Biden must demonstrate that he is not merely ‘a second incarnation of Obama’ – Eric Edelman
So where should the new administration start when it comes to foreign policy? Cofman Wittes points to the obvious areas where strong bipartisan agreement already exists. These are China, Russia and Saudi Arabia. Senior Advisor to the Director of Foreign Policy, Ambassador Victoria Nuland, agrees that there will be continued demand for a more rigorous approach when it comes to both China and Russia. But the support of these countries is also needed on wider global goals like the climate crisis, global health issues and nuclear non-proliferation. This is where Biden will have to carve an approach that lies somewhere between the idealism of Obama and the active unilateralism favoured by Trump.
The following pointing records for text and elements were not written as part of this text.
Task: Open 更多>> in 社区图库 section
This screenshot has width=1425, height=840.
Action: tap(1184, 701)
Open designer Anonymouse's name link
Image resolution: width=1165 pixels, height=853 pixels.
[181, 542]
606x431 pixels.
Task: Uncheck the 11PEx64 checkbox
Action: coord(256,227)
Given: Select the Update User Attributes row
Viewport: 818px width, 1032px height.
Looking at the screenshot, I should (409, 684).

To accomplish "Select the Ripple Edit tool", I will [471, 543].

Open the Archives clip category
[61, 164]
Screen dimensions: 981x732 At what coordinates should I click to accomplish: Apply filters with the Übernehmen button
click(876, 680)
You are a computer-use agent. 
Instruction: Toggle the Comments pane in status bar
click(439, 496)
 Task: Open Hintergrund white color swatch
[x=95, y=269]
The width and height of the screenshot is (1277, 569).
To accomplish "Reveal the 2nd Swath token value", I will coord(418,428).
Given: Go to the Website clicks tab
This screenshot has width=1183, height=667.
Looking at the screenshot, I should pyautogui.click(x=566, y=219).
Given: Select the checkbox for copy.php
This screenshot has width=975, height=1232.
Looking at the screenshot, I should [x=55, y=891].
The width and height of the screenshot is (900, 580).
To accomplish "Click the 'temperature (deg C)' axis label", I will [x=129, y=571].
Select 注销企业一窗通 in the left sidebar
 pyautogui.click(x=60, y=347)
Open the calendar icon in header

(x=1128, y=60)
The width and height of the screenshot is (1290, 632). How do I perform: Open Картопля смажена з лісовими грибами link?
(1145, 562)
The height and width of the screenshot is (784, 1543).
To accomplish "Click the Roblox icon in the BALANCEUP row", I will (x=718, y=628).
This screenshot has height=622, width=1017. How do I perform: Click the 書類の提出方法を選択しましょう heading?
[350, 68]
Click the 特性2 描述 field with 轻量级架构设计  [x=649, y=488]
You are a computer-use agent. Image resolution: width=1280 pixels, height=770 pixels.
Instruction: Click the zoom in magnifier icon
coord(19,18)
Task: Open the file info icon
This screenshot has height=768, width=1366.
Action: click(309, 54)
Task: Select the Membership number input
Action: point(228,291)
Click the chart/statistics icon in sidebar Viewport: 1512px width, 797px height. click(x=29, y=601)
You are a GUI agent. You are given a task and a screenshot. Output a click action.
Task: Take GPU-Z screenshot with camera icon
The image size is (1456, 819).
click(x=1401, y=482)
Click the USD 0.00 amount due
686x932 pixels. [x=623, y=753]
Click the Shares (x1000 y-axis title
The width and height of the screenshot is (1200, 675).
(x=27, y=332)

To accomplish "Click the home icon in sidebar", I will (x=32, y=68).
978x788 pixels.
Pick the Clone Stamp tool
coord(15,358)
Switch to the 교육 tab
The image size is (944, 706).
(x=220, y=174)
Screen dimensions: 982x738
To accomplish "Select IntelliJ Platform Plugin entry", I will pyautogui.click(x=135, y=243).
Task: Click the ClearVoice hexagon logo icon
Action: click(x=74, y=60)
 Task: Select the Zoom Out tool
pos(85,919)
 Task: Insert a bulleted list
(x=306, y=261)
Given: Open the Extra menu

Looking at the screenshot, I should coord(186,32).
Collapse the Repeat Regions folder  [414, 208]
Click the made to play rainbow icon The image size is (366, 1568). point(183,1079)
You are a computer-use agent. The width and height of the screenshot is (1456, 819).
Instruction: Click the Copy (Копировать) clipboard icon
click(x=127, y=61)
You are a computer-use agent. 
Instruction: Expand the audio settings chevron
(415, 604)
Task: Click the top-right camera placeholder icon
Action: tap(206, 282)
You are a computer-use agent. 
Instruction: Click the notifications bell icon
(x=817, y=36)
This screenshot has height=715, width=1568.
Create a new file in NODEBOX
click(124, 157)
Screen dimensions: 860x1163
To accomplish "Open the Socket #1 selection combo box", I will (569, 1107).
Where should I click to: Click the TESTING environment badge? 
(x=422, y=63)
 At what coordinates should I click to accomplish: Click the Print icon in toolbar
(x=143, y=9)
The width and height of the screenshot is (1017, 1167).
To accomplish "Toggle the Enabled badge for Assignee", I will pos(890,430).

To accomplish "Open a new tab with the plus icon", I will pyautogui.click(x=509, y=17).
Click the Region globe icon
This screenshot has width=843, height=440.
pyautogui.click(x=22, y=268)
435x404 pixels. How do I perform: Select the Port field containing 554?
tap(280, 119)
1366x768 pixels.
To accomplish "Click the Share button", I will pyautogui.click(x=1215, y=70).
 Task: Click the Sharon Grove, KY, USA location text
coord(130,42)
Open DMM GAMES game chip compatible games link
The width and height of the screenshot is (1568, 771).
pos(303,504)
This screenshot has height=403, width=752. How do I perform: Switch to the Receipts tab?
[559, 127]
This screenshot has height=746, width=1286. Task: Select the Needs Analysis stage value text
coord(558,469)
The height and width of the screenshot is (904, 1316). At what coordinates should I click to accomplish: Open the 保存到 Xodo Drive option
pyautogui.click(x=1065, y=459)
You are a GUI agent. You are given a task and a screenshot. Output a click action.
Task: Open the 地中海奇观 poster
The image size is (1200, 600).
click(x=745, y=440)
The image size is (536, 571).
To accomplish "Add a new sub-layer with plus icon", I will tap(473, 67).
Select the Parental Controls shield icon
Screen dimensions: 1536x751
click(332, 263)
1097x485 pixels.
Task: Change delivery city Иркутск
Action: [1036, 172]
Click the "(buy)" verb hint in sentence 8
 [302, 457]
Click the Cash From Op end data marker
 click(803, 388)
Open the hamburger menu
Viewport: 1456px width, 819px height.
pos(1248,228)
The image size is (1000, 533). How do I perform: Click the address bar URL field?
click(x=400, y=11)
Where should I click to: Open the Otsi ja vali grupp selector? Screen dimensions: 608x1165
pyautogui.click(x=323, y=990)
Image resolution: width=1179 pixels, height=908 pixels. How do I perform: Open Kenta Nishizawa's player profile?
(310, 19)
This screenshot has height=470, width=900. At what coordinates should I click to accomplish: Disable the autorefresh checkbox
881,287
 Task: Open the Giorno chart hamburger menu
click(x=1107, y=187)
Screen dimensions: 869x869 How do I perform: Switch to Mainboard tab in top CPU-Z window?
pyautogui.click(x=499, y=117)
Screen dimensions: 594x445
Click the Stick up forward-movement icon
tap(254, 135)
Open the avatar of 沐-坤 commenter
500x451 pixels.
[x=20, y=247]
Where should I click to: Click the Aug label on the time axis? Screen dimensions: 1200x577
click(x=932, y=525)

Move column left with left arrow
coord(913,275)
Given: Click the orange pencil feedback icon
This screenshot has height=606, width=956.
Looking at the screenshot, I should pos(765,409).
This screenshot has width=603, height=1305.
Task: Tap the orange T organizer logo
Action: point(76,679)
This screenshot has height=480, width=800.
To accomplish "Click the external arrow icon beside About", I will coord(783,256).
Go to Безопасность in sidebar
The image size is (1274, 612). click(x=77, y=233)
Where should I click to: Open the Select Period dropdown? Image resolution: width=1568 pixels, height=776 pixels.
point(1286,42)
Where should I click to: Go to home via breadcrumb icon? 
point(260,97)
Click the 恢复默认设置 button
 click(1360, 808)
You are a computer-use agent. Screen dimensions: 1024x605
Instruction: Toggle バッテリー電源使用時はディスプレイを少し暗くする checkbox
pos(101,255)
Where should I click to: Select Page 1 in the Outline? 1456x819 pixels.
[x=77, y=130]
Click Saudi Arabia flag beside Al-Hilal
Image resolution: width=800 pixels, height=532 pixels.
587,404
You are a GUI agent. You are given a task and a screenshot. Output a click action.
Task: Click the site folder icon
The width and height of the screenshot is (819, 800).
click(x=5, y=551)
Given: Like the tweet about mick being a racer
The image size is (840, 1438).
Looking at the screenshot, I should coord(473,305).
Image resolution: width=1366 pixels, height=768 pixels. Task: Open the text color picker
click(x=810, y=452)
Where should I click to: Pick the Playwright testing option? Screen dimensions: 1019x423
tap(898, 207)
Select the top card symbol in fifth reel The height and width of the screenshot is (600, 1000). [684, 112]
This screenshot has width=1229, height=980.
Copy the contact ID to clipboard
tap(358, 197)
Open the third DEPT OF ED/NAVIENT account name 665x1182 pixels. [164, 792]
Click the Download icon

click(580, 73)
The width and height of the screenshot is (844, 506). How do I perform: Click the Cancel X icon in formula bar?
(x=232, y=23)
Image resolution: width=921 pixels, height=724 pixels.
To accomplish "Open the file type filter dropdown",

The challenge that Biden will face, asserts Edelman, is demonstrating that he is not merely ‘a second incarnation of Obama’ and that he will take a more active, less idealist approach. In order to do this, Biden will need to persuade Americans that working with rather than against ones allies is in America’s best interests. America in the world will also depend on Biden’s ability to rebuild these important relationships. Will a Republican congress support the kind of funds – $80 billion, that Biden is looking for to re-establish America’s global influence?
Osnan points out that the only recent bill to get 100% agreement in Congress was the US decision to sanction China over Hong Kong. No other issue is able to garner this sort of bipartisan support. Both Edelman and Cofman Wittes agree that Trump’s policies for both China and Iran have, in fact, created a substantial amount of leverage for the incoming administration. If used wisely, this leverage could prove invaluable to the Biden team. The new President has said that he does not see large cuts in defence spending. But he has mentioned his intention to revisit the Iran nuclear issue.
‘Diplomacy doesn’t work unless it’s backed by strength’ – Ambassador Victoria Nuland.
Nuland and Cofman Wittes agree that the Middle East is going to be one of Biden’s biggest challenges. Middle Eastern expert, Cofman Wittes sees it as both a challenge and an opportunity. ‘Biden is going to have to have some tough and honest conversations with regional partners in the Middle East about things that need to stop happening’ she says. Ambassador Nuland suggests that the lack of a clear end vision for the region, stands in the way of real progress.
Although the challenges facing America’s new President are numerous, Nuland is positive about the opportunities that are also inherent in this new era. Together with Europe and the G7 nations, she looks forward to seeing America in the world once more. Together with its allies, she looks forward to the articulation of ‘a clear liberal vision for the world’. Significantly, all these commentators implicitly acknowledge how significantly the world has changed, even since Obama’s time in office.
A tougher, more pragmatic approach from the US on the international stage will be needed. ‘Diplomacy doesn’t work unless it’s backed by strength’, maintains Ambassador Nuland. The Trump administration were certainly not afraid to use this strength and there is general consensus that Biden will benefit from the leverage created by Trump’s heavy-handed approach. More importantly, this leverage should be used strategically in order to facilitate America’s re-entry into a world that is ever more complex and fast-changing.